Your objective — Begin at the line holding "Task: Open the three-dot menu on 筛选 step" and set down exactly each line through the last one below, omitting pictures. Include nothing else.

Stored items:
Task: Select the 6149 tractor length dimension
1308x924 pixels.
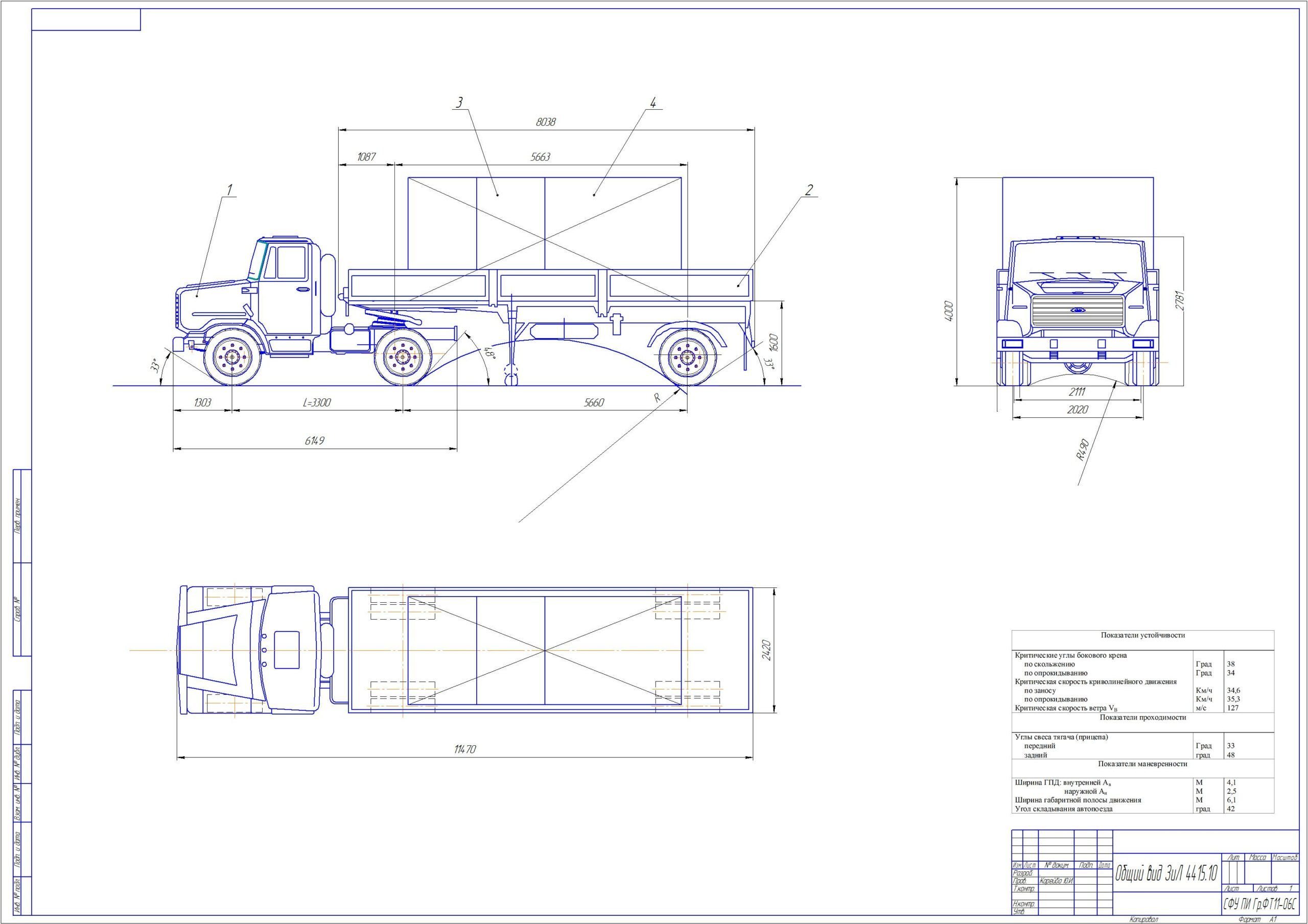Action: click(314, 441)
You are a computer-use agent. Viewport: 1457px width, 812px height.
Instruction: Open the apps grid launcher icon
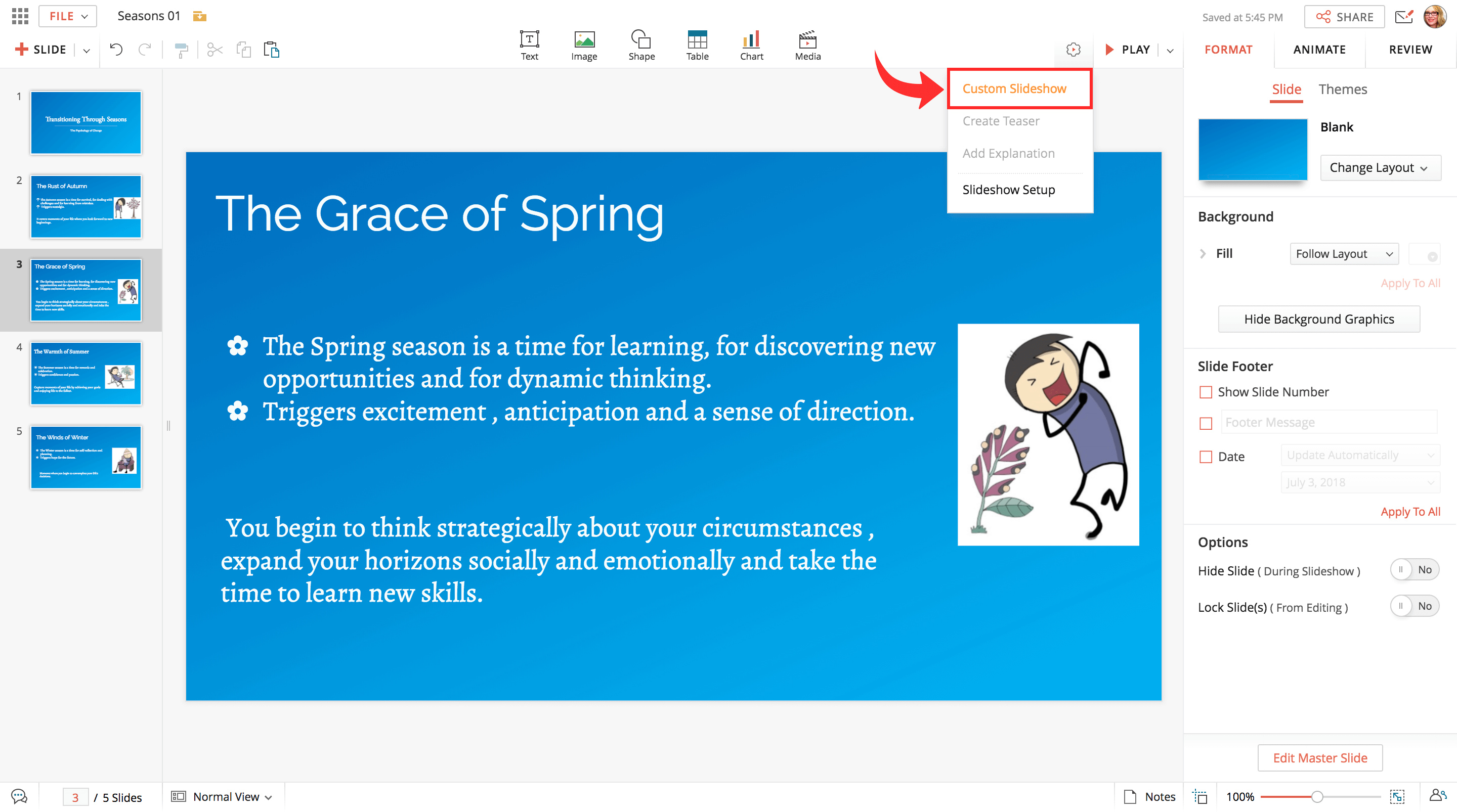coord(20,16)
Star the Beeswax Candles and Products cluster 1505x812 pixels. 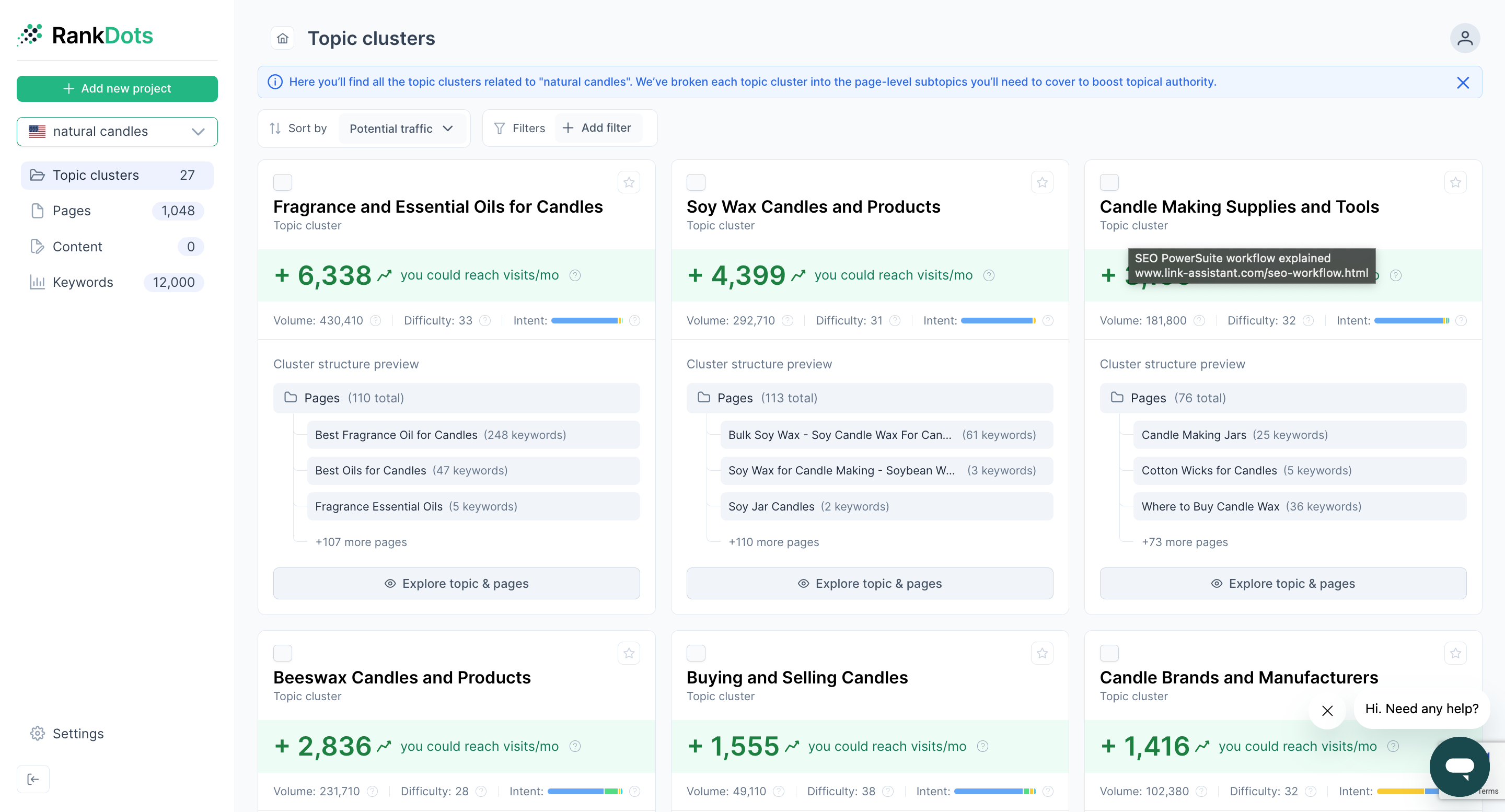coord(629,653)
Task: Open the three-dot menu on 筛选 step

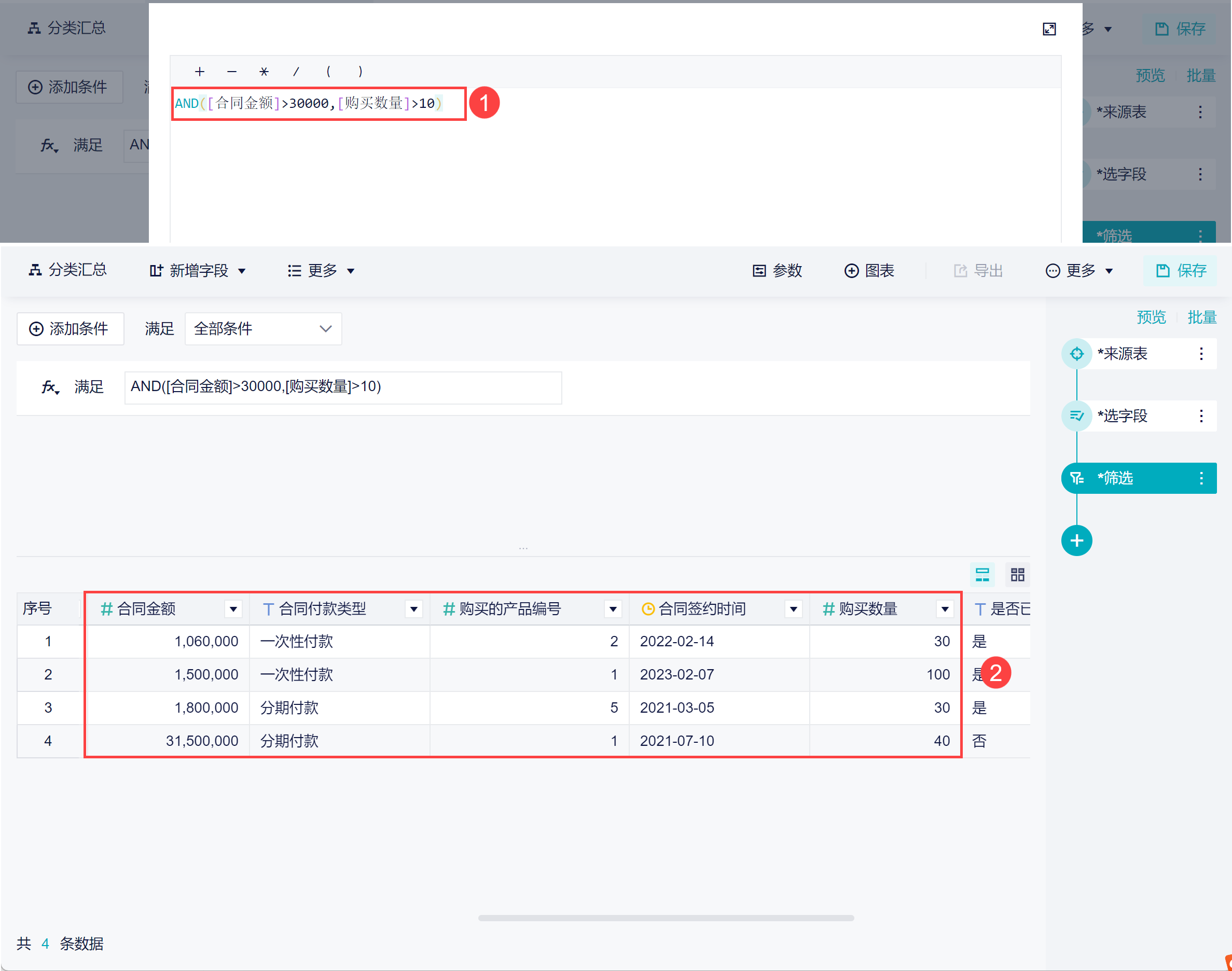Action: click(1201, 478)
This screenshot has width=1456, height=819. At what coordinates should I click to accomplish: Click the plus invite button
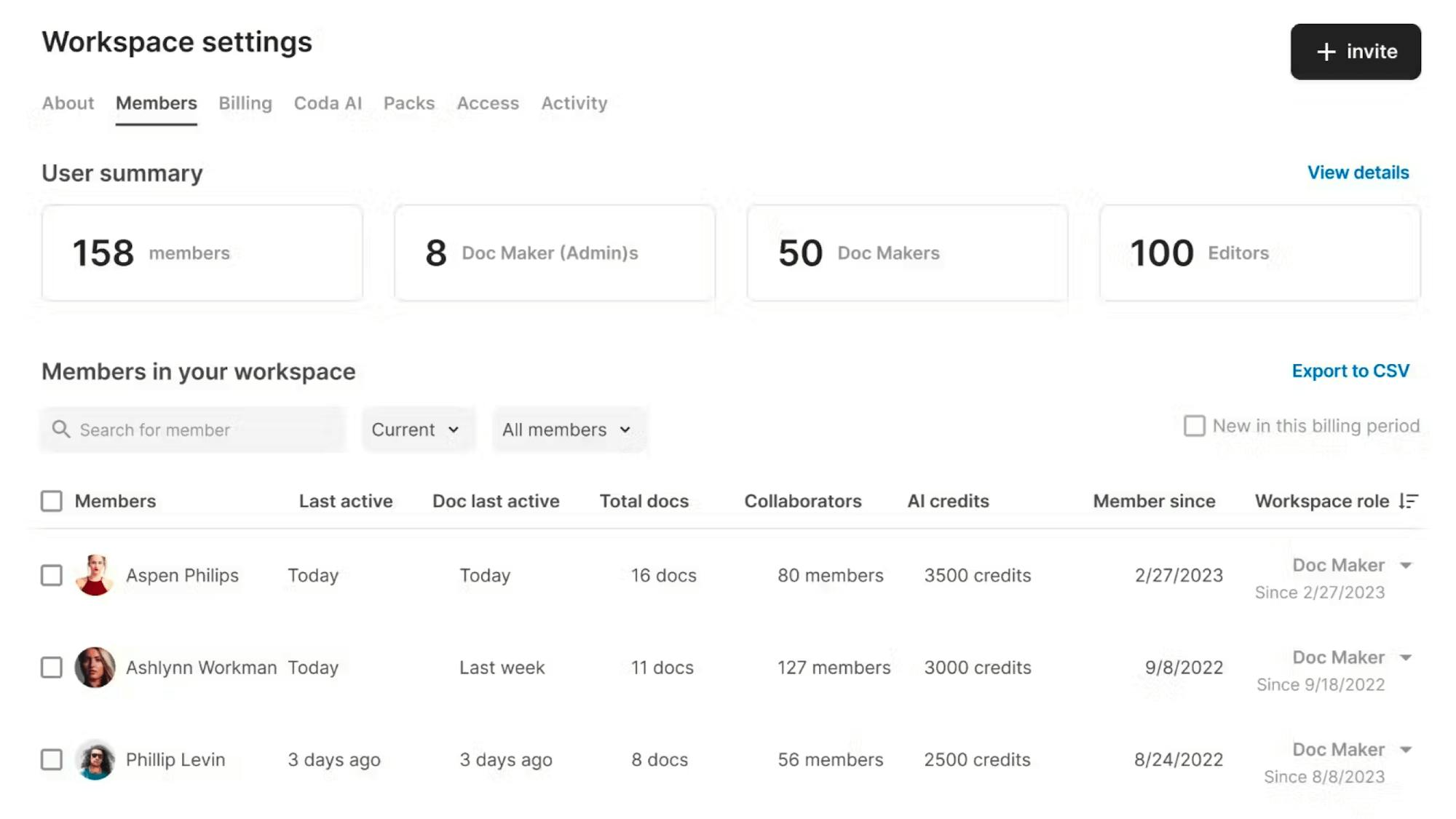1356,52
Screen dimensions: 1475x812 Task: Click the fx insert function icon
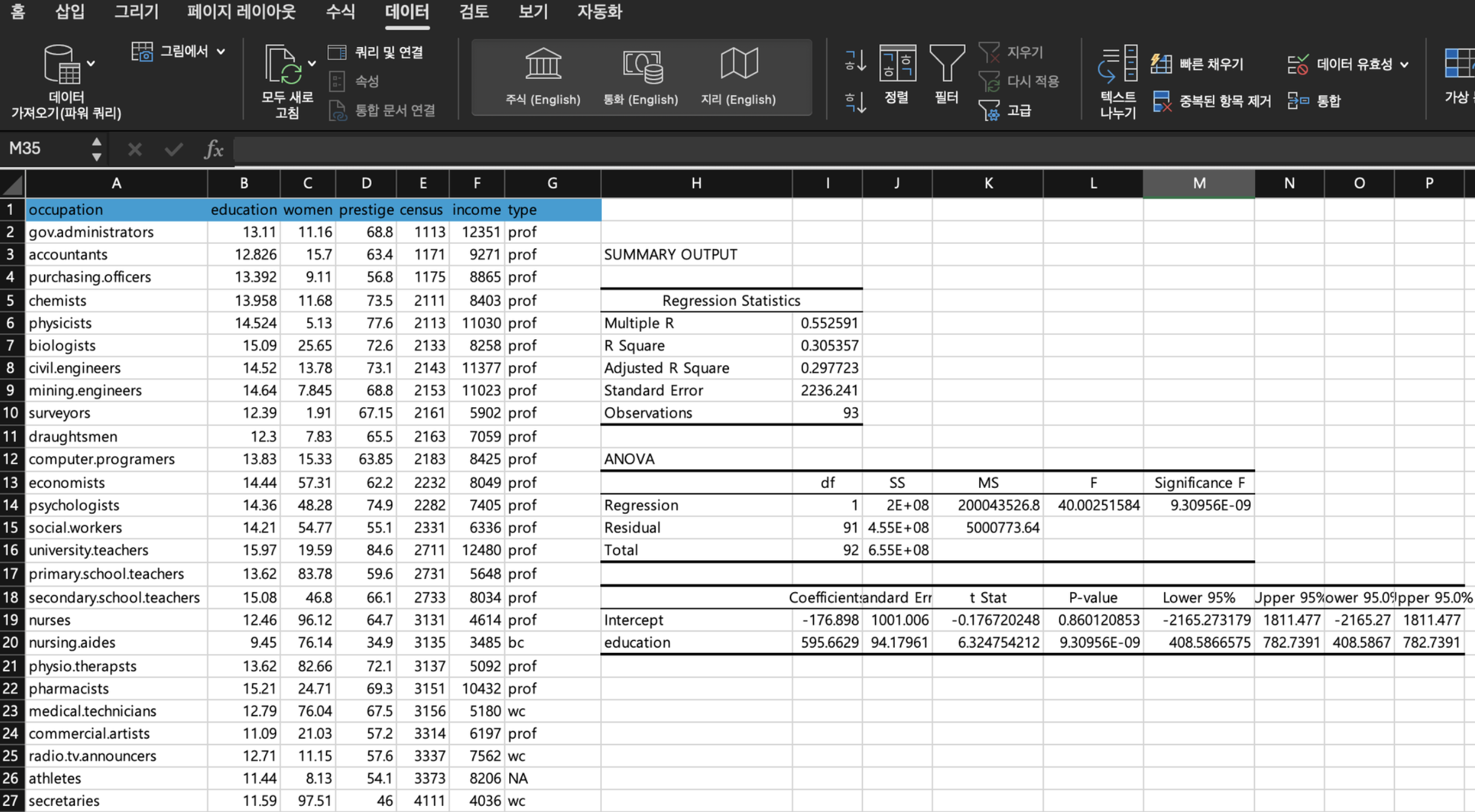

Finished task —
Task: Open the three-dot menu on 筛选 step

Action: click(1201, 478)
This screenshot has width=1456, height=819. At what coordinates should I click to accomplish: Click the plus invite button
1356,52
Screen dimensions: 1475x812 Task: Click the fx insert function icon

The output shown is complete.